[Collected data entries]
Segment Open

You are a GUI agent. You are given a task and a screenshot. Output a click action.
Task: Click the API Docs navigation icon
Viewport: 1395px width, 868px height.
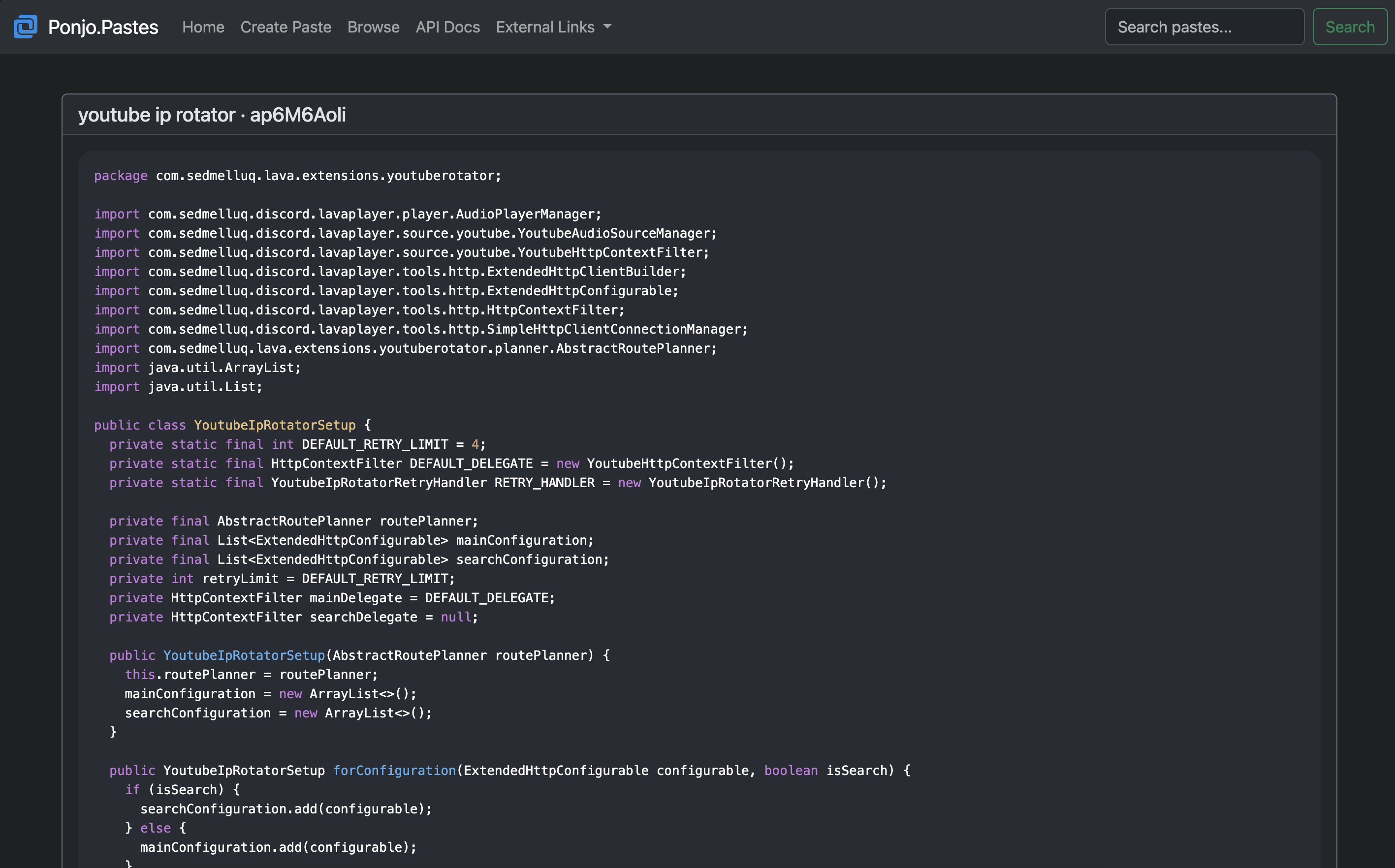pyautogui.click(x=447, y=26)
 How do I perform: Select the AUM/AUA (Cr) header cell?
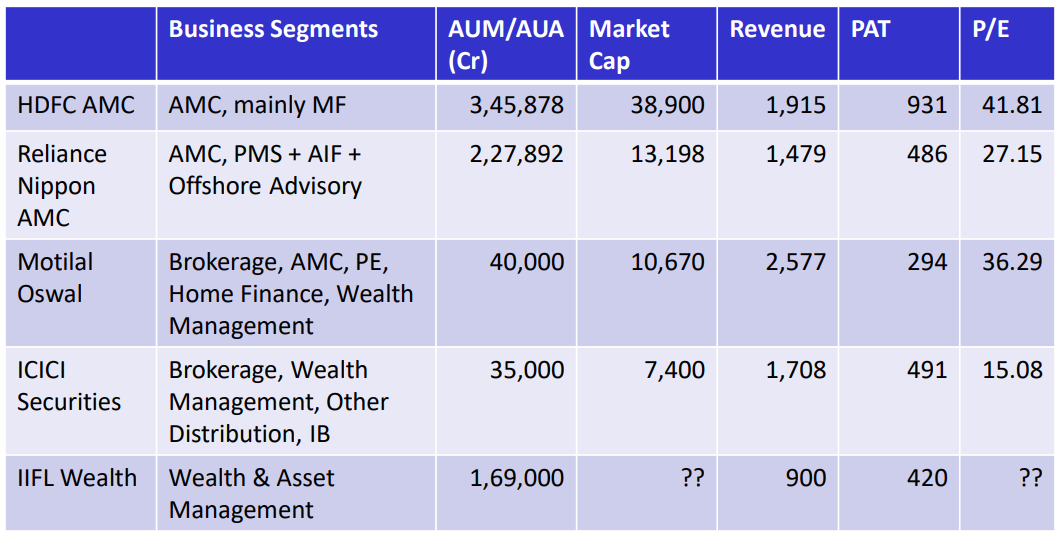(505, 44)
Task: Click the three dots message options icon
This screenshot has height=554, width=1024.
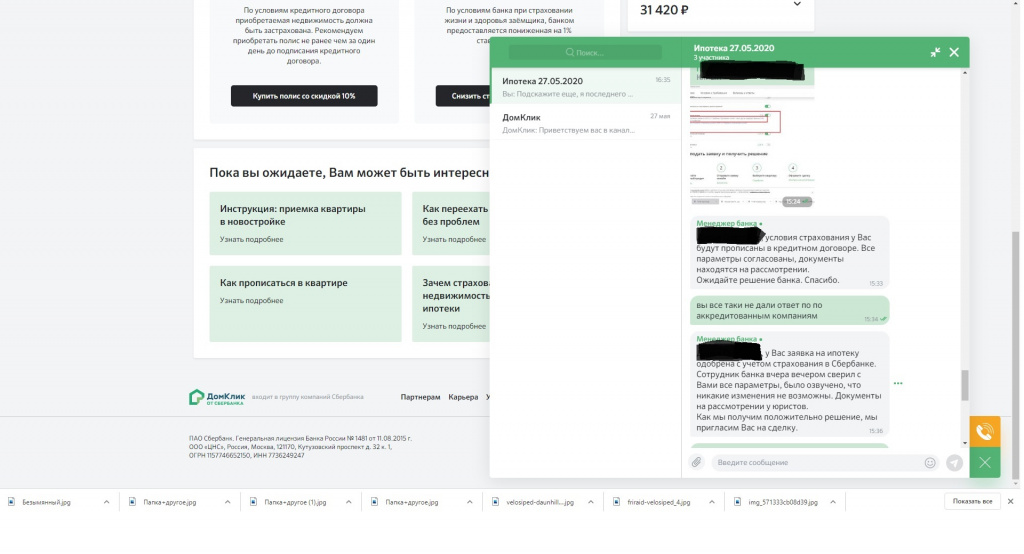Action: pos(898,383)
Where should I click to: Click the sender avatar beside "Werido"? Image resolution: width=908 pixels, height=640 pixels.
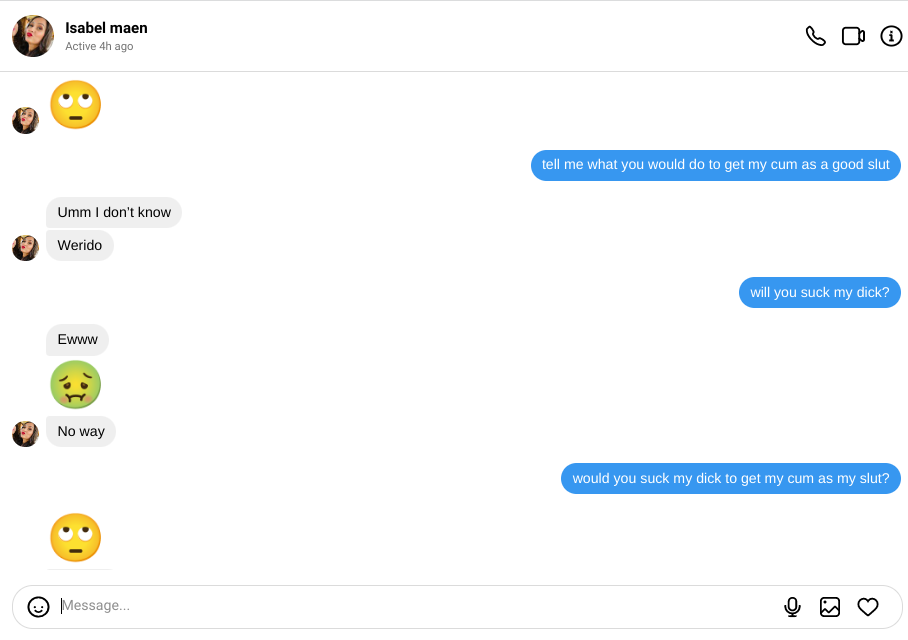pos(25,247)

Segment Closed

Which lines above carry the string "icon"? Copy those lines.

▶ [Answer section]:
Task: Click the API Docs navigation icon
Task: Click the three dots message options icon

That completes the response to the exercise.